Monday, November 30, 2009

Little Grace to Finland

Sometimes small boats make long journeys - but not always by sea. I have just updated the Alacrity blog with a cruise report of the unusual kind. The journey of Alacrity "Little Grace" from Coventry, UK to Finland - by trailer.

The report is here.

Monday, August 17, 2009

Vivacity pictures


Giles Watling from the UK sent me these pictures of his Vivacity, aptly named "Boat".

His story: " I have a Vivacity 20 (named 'Boat' - not very creative, but apt) which is very similar to your Alacrity which I keep in the Walton Backwaters - Arthur Ransome's 'Secret Water'. We have everything from quiet little creeks to the busy harbours of Harwich and Felixtowe. If you can cope with the tides it's a great cruising ground. I attach a couple of shots from a cruise this spring, one featuring my friend Bob looking mighty relieved after we got out of the way of a very large ferry. Keep cruising - Giles"

Saturday, June 20, 2009

Red Fox 200T


T-K had an article about the Red Fox twin-keeler in one of the pdf-issues long ago. Now I recieved this first hand account from an owner, Guy Wilkes from the UK.

The Red Fox / Hunter 20 has been around in various forms for a number of years. We have had our RED FOX 200T since the end of 2004, spending 4 enjoyable years with it based on the Norfolk Broads and more recently on the River Orwell in Suffolk.

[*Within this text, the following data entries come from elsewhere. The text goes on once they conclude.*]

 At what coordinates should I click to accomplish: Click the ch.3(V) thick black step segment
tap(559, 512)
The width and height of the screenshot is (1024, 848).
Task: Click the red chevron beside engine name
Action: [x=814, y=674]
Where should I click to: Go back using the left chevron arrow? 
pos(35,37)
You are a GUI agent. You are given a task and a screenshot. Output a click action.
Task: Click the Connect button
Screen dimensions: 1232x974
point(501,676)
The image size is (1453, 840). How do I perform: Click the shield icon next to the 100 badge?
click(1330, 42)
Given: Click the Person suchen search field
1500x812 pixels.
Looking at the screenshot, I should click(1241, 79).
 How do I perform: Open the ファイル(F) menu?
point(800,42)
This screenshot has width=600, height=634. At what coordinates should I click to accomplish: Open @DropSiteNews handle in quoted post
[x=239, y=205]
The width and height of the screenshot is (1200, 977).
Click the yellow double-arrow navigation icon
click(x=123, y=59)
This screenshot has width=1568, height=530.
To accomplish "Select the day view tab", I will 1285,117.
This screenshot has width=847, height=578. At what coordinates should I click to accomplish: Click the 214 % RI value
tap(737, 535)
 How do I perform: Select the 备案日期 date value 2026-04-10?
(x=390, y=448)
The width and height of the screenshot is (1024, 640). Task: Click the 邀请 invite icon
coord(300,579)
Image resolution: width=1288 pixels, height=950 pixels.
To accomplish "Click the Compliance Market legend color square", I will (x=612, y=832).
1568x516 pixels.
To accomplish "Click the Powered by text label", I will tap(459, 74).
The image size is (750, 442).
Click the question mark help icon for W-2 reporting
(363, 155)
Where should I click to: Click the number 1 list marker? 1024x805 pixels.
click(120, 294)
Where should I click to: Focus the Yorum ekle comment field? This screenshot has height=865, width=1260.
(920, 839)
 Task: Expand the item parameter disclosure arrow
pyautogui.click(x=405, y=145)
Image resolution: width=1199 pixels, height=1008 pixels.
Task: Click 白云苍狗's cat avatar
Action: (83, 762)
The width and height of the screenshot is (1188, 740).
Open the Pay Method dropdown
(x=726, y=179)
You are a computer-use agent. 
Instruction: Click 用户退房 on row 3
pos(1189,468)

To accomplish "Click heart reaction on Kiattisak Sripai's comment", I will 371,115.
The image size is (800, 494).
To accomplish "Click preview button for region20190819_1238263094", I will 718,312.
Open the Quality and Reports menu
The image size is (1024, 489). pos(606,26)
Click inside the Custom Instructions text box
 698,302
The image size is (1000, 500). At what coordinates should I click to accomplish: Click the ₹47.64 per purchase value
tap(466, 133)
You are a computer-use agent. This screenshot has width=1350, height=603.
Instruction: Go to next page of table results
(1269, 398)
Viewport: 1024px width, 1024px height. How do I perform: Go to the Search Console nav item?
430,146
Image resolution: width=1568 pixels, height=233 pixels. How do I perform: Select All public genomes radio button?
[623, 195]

With a draft of only 0.7m (2ft 3inches), the twin keels of the Red Fox make it ideal for the inland waterway network of the Norfolk Broads, and for the creaks and coastal areas of the East of England. Who needs a depth sounder when you can see the bottom!

Down below the accommodation is open plan but surprisingly roomy for a boat of this size. There is a V-berth up front and two straight side seats giving 4 berths (realistically enough room for 2 adults / 2 children). Moving aft, there is a simple galley with a sink, cold water tap and a stove to port. The separate heads compartment with a sea toilet, sink and cold water tap is situated to starboard. To have a separate heads compartment is quite unusual on a 20’ boat.

The accommodation benefits from having no intrusive centreboard box or lifting keel. The Twin keels have allowed the designers to really use the space inside and we have found that there is more space in this little 20 footer than on many 25-26fts.

We have added a Spray-hood and full cockpit tent, which increases the “usable space” in the evening (or when it is wet) and to allow for a bit more flexibility.

The twin keels of the 200T make launching and recovery a bit more challenging than say with a conventional lift keel yacht. The single axle trailer has a separate 4 wheeled cradle for the boat, which then sits on the trailer and is winched into and out of the water (the theory being that the cradle gets wet and not the trailer). All I know is that from my experience everything seems to get wet including the person recovering the boat. However it avoids those expensive lift in / lift out charges that most of the marinas seem to charge these days.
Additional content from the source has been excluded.